Wednesday, June 11, 2014
Vulnerable Student
You can only be a teacher once you have been a student. This statement may seem rudimentary and yet, I find I am in the position of reminding myself of how much I have yet to learn. As an adult learner, I resist this vulnerable feeling that goes with the old system of being subject (read student) to another (read teacher) teaching model and as I write, I recognize that being a student at my age is a choice, not a societal imposition. There is no forcing or cajoling to my education, it is of my own choosing and resisting the lessons means I fail me. I had lunch today with two people who shine the light and love of God from their eyes and who speak kindness and compassion with purity as the well spring of their words. I listened and in a moment of clarity realized that if I'm as smart as I think I am, I would choose to continue to listen and learn from theses very wise people who have experienced life with all of its upheavals and challenges with faithful tenacity.
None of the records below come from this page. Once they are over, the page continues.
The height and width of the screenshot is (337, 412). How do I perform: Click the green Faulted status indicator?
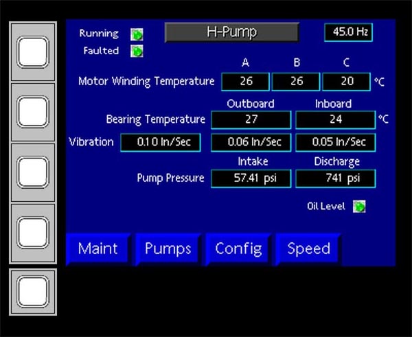137,51
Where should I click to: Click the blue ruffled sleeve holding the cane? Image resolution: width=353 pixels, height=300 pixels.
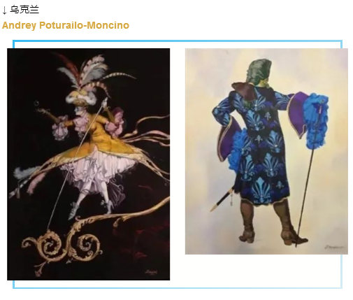[316, 120]
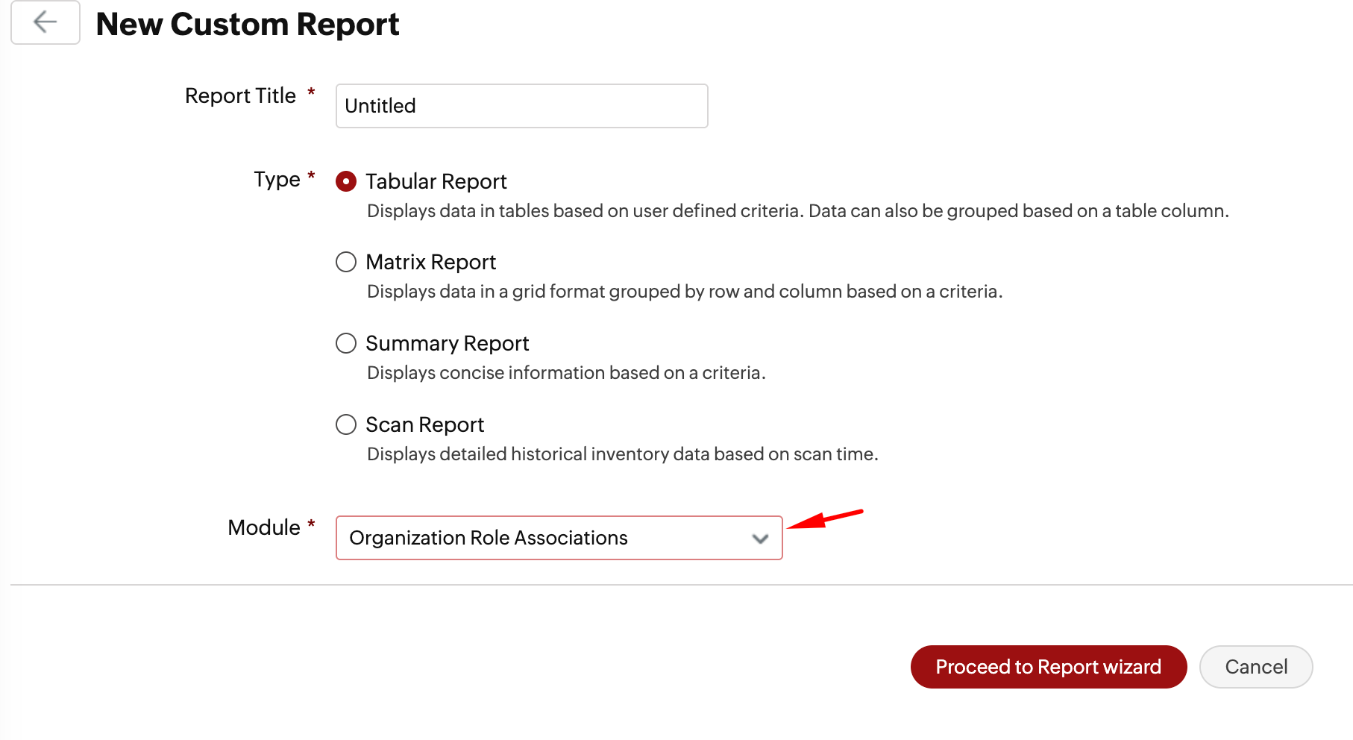Click the Scan Report label text
This screenshot has height=740, width=1353.
(x=424, y=424)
The weak part of me wants to fane strength, to show the world that I have all the answers and I am a resource for many, a teacher in my own right. The strong part of me admits that I am weak, strong, learning, a teacher, a listener and a speaker, a student of life and an open vessel for God to work through with or without my human frailty, temptation, and ego driven words, attitudes and actions. The more I believe in Thee, the less I believe in me~these words come from a Proclaimers song and they are my reminder to get out of my own way and follow God where he would lead. Behind the scenes, love is working overtime, unnoticed and unpaid. Today I listened and heard and I'm a little wiser for it. This is dedicated to my new and delightful friends, Melanie and Glen Wade~You have inspired me and grown my faith. May the Light of Christ continue to shine on you and through you, much love to you both, Linda.